### DESCRIPTION OF THE TASK
In the records below, locate the line containing "Image resolution: width=724"; output that line and every following line through the last, exactly.

Collected data
════════════════

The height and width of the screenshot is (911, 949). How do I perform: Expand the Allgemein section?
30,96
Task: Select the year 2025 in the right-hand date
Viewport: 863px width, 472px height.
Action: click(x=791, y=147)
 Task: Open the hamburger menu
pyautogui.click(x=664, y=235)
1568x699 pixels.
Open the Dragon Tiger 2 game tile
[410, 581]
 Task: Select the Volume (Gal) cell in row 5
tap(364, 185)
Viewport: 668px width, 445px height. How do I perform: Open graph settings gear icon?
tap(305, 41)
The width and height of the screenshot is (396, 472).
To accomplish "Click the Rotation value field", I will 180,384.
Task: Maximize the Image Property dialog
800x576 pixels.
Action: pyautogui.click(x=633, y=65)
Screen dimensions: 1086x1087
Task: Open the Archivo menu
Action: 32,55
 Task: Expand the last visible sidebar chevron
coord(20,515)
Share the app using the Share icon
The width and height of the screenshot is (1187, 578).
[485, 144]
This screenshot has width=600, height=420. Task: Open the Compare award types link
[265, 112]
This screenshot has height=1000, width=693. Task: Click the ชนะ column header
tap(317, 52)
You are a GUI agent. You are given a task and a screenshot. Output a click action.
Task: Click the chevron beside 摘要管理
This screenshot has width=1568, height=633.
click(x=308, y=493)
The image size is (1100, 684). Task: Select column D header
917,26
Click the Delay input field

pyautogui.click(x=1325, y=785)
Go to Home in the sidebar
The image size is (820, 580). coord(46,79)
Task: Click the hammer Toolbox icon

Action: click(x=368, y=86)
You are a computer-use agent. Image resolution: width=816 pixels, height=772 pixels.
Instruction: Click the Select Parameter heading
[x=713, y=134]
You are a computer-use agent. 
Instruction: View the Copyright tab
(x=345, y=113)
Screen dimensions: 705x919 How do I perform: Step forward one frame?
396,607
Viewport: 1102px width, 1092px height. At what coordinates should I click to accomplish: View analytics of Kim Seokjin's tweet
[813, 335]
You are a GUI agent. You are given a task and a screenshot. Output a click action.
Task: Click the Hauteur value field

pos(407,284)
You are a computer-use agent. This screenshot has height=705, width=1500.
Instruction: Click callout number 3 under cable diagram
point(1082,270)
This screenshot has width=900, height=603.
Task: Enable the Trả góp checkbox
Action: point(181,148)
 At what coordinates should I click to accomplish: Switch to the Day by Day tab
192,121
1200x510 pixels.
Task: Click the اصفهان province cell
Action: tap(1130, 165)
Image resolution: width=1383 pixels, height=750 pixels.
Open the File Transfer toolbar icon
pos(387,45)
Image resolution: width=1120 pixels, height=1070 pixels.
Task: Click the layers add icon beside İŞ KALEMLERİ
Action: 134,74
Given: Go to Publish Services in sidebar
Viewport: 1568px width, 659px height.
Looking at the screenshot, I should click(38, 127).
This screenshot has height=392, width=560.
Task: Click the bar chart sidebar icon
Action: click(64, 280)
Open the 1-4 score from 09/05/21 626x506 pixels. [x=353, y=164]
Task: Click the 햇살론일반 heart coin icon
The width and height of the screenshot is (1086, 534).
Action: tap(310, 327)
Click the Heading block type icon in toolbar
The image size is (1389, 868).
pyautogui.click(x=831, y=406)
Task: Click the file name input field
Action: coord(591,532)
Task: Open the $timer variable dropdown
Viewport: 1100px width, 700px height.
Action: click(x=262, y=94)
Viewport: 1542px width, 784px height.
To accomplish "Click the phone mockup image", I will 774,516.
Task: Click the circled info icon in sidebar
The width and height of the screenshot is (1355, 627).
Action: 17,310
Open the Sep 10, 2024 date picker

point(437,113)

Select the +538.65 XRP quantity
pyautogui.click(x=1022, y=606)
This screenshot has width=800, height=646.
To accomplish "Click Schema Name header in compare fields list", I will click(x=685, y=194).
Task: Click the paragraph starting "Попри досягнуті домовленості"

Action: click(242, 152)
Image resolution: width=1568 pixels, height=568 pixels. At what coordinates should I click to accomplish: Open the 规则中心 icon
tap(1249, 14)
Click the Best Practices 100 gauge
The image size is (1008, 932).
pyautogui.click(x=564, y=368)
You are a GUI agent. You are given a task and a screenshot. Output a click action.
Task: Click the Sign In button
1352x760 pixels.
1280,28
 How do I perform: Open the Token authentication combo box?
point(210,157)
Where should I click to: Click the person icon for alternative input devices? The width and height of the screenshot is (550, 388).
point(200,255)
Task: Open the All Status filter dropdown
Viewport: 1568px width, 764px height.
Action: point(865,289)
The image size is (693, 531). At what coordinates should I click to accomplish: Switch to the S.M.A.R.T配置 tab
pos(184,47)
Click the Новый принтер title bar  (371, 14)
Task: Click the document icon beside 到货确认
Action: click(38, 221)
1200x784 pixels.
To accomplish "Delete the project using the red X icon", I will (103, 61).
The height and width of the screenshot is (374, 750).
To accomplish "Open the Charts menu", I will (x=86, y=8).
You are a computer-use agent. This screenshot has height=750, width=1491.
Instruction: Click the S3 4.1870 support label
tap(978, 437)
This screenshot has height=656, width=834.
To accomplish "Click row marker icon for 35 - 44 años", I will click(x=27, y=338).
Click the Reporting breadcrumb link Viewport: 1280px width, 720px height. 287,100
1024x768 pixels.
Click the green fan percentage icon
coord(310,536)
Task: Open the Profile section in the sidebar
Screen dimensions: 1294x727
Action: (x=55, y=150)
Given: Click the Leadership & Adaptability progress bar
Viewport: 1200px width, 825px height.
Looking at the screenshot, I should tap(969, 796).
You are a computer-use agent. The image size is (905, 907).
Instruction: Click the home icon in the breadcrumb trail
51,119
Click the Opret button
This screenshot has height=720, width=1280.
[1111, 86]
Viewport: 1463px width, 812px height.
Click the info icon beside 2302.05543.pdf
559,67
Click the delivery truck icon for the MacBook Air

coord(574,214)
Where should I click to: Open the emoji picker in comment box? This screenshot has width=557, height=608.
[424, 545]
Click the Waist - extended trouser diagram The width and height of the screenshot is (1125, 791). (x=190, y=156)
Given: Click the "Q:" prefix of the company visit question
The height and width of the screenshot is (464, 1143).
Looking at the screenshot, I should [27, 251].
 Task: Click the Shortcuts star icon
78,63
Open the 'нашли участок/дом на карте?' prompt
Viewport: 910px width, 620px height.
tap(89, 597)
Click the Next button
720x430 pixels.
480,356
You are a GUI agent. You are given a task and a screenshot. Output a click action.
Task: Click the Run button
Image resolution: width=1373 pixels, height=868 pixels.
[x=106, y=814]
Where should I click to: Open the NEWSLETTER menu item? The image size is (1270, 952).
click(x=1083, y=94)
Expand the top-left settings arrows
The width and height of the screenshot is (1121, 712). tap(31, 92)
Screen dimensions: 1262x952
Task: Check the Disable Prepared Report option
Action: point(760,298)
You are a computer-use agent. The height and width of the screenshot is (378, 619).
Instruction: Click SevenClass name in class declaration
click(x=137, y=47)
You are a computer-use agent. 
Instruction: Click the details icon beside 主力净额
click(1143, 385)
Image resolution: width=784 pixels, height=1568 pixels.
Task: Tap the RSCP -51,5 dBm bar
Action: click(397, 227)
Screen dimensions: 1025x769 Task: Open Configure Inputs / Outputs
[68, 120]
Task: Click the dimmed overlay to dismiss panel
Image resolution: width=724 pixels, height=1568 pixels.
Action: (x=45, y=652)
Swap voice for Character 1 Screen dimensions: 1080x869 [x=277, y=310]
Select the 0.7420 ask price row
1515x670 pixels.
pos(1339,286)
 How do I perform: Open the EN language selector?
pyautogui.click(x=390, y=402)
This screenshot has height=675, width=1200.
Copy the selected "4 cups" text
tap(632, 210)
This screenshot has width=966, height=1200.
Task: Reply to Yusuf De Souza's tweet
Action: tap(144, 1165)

════════════════

### REPLY
Image resolution: width=724 pixels, height=1568 pixels.
Action: (x=45, y=652)
Swap voice for Character 1 Screen dimensions: 1080x869 [x=277, y=310]
Select the 0.7420 ask price row
1515x670 pixels.
pos(1339,286)
 How do I perform: Open the EN language selector?
pyautogui.click(x=390, y=402)
This screenshot has height=675, width=1200.
Copy the selected "4 cups" text
tap(632, 210)
This screenshot has width=966, height=1200.
Task: Reply to Yusuf De Souza's tweet
Action: tap(144, 1165)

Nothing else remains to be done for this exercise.